The downside of “a nation of laws, not men” to determine legal outcomes is a system based on competing principles and interests employing hard to follow procedures that often result in differing opinions all the way up to the U.S. Supreme Court. And even the “finality” of a Supreme Court decision may not endure the tests of time and cultural changes, as we all have seen during our own lifetimes.

Lawyers play a key role at all levels of our justice system in ensuring that the rich and powerful do not exploit the poor and vulnerable.

The justice system needs our help with resources to promote advocacy and balanced court orders. Charitable human services and federal and local government funding for Boulder County Legal Services and other legal aid programs for the poor is a drop in the bucket. Local lawyers contribute thousands of “pro bono” hours each year to help BCLS provide low-income residents with legal advice and representation. But only a fraction of those in need receive the services necessary to present their case in a way that harnesses the legal protections to which they are entitled.

The Camera editorial implies that the county court ruling allowing an eviction for overdue water costs despite the Mobile Home Park Act’s provisions forbidding evictions for unpaid utilities resulted from a hurried decision that ignored the role courts play in “defending the rights of the voiceless and powerless.”

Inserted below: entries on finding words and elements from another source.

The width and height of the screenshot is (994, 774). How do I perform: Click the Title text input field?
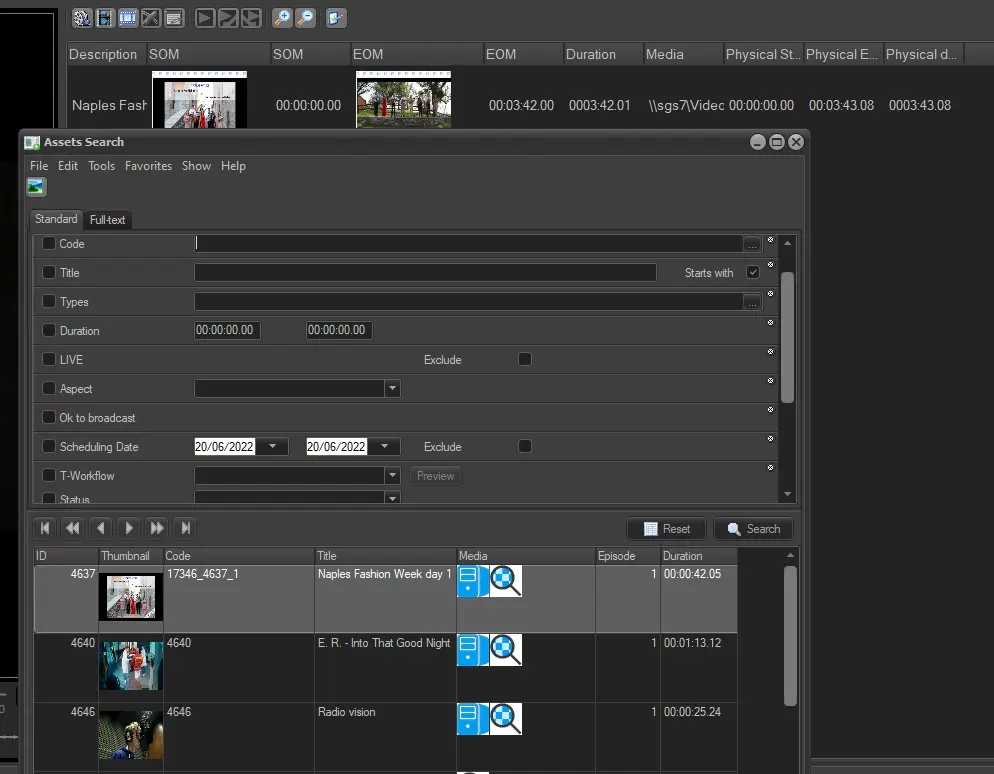tap(425, 272)
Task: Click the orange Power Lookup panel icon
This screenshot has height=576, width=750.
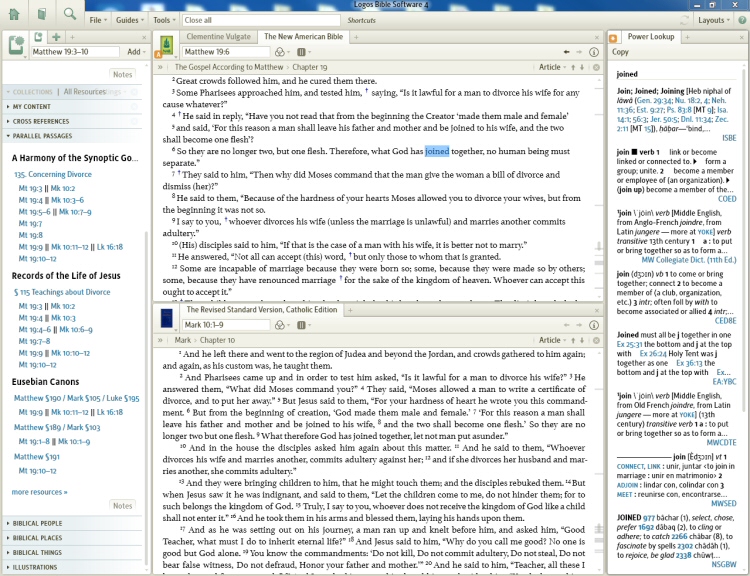Action: pyautogui.click(x=613, y=37)
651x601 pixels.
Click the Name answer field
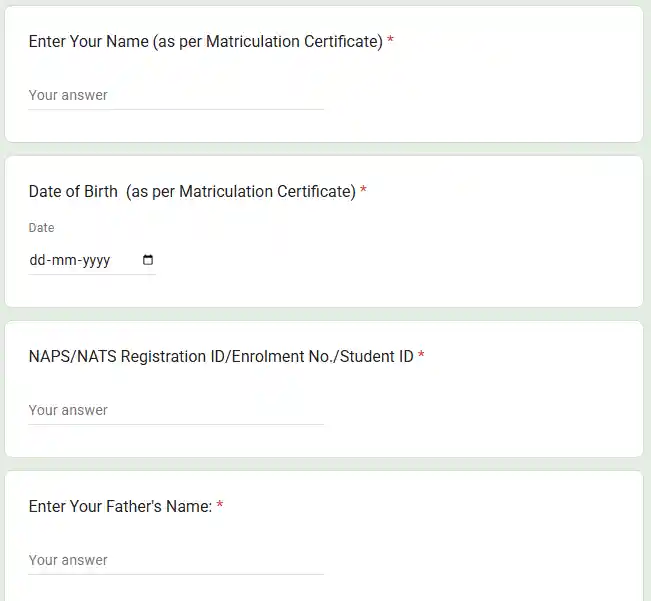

I agree with the premise that “asymmetry of resources should not determine outcomes” but the imbalance largely is based on the lack of affordable lawyers to present the facts and legal analysis to judges who do not have the resources to effectively assess and consider the legal issues. The Mobile Home Park Act is a convoluted and confusing set of poorly written and designed statutes that even experienced judges, who want to be fair, find hard to understand and implement. Without exception, the Boulder County and District Court judges applaud the representation that legal aid and pro bono lawyers provide for low-income residents because they know that having advocates on all sides helps courts make better decisions.

Judges are not allowed to explain their decisions and can provide “clarification” of their rulings only in very limited circumstances. It is unfair to accuse a judge or court staff of “circling the wagons” for following the procedural and ethical rules meant to protect the public from a politicized bench that responds to pressure from an all too often ignorant press.

Rather than criticizing an individual judge for a decision made without the benefit of legal advocacy on both sides, the press should support efforts to enable all litigants’ access to legal representation.

Melody Fuller is a former Boulder County Bar Association president and former managing attorney for Boulder County Legal Services.